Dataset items
== Segment start ==
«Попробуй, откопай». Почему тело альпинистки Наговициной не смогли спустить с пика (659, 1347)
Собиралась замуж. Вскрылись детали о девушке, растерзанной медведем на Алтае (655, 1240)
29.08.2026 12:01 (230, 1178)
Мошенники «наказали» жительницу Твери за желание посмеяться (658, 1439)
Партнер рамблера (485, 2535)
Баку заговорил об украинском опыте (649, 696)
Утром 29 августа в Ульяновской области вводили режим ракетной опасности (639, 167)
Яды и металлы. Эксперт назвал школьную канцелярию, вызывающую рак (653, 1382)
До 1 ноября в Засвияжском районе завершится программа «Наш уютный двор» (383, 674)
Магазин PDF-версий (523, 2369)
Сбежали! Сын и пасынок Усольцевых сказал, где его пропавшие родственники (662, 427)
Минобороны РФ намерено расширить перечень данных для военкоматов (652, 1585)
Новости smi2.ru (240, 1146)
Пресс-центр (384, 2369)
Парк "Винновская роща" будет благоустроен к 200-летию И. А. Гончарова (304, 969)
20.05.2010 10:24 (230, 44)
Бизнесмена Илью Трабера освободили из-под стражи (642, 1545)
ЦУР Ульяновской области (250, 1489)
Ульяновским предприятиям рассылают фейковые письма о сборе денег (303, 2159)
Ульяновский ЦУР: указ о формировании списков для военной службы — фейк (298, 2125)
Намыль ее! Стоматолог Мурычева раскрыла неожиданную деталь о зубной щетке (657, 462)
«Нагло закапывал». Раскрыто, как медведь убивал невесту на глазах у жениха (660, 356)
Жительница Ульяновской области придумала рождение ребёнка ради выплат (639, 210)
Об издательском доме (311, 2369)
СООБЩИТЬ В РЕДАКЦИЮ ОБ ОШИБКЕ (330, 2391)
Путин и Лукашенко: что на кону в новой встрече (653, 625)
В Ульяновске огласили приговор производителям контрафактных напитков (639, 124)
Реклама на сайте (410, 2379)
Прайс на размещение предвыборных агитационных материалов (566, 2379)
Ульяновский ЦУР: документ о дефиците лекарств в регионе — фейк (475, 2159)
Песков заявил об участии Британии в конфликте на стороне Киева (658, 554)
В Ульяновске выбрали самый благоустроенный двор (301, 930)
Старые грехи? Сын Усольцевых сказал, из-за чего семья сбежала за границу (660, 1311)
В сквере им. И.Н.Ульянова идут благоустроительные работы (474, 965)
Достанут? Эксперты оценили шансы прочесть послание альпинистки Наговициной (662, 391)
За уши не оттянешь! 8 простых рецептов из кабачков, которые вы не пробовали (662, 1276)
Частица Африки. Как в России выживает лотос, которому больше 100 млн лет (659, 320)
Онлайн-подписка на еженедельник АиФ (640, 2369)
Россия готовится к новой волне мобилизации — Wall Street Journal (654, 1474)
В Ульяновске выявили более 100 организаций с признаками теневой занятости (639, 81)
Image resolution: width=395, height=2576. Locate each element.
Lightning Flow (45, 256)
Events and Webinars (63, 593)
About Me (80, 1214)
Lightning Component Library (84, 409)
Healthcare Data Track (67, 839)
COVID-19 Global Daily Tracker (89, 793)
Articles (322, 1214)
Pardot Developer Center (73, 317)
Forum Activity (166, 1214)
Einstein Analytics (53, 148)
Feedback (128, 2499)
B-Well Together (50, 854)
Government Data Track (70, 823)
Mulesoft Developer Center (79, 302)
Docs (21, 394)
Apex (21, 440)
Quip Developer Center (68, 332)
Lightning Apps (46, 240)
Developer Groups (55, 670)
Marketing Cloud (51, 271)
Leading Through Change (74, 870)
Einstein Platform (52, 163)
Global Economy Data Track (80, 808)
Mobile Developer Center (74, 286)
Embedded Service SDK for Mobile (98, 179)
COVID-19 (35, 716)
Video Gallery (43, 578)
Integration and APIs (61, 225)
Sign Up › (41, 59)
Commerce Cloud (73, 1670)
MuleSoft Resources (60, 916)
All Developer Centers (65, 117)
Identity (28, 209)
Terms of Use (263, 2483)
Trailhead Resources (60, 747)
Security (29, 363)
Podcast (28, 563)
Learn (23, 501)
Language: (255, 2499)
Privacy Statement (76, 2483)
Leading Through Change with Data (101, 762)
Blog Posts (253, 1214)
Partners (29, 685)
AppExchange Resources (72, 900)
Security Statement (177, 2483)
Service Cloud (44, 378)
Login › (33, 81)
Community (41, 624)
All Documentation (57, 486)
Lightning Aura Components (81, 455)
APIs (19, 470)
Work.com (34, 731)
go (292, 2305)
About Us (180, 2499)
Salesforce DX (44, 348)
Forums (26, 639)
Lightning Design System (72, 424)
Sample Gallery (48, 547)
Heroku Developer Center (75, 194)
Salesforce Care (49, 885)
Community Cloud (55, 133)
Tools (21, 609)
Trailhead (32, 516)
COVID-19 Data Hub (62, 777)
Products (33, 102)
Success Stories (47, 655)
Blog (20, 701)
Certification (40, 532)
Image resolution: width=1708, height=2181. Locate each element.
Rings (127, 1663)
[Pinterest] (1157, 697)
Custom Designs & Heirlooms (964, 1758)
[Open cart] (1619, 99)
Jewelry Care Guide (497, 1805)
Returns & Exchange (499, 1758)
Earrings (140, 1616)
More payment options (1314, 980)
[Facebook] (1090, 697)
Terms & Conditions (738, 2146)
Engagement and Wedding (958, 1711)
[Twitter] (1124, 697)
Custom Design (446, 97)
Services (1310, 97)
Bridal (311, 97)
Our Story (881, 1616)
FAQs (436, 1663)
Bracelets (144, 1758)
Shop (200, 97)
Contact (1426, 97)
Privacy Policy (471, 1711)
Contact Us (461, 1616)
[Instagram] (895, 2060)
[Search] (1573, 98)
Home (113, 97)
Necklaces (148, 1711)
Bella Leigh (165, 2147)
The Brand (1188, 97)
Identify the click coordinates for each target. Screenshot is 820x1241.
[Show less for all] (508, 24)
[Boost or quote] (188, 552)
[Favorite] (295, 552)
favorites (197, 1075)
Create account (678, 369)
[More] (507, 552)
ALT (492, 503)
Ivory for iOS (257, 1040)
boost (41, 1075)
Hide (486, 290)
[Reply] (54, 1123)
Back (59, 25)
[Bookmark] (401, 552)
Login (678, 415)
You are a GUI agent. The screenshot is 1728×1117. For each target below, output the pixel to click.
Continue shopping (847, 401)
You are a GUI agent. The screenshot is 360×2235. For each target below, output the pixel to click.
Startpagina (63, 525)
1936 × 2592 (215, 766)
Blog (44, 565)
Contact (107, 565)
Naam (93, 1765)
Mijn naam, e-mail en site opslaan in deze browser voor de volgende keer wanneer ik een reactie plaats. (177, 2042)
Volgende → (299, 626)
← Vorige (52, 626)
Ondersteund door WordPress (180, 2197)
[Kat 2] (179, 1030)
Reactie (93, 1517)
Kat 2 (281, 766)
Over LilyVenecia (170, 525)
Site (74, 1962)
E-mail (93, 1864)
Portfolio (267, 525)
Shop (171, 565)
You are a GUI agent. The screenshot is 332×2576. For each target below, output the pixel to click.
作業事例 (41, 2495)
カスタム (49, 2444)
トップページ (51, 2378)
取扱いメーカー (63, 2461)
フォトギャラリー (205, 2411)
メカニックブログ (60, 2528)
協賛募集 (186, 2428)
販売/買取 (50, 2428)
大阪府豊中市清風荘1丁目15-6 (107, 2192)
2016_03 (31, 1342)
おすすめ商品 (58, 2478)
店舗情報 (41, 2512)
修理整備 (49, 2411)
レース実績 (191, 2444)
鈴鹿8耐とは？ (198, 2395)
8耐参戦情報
== Segment end ==
(Instructions for the task)
Filter the records above for the string "Locate" and copy each matching line.

(Reply to the exercise)
Image resolution: width=395, height=2576. Locate each element.
Image resolution: width=1708, height=2181. Locate each element.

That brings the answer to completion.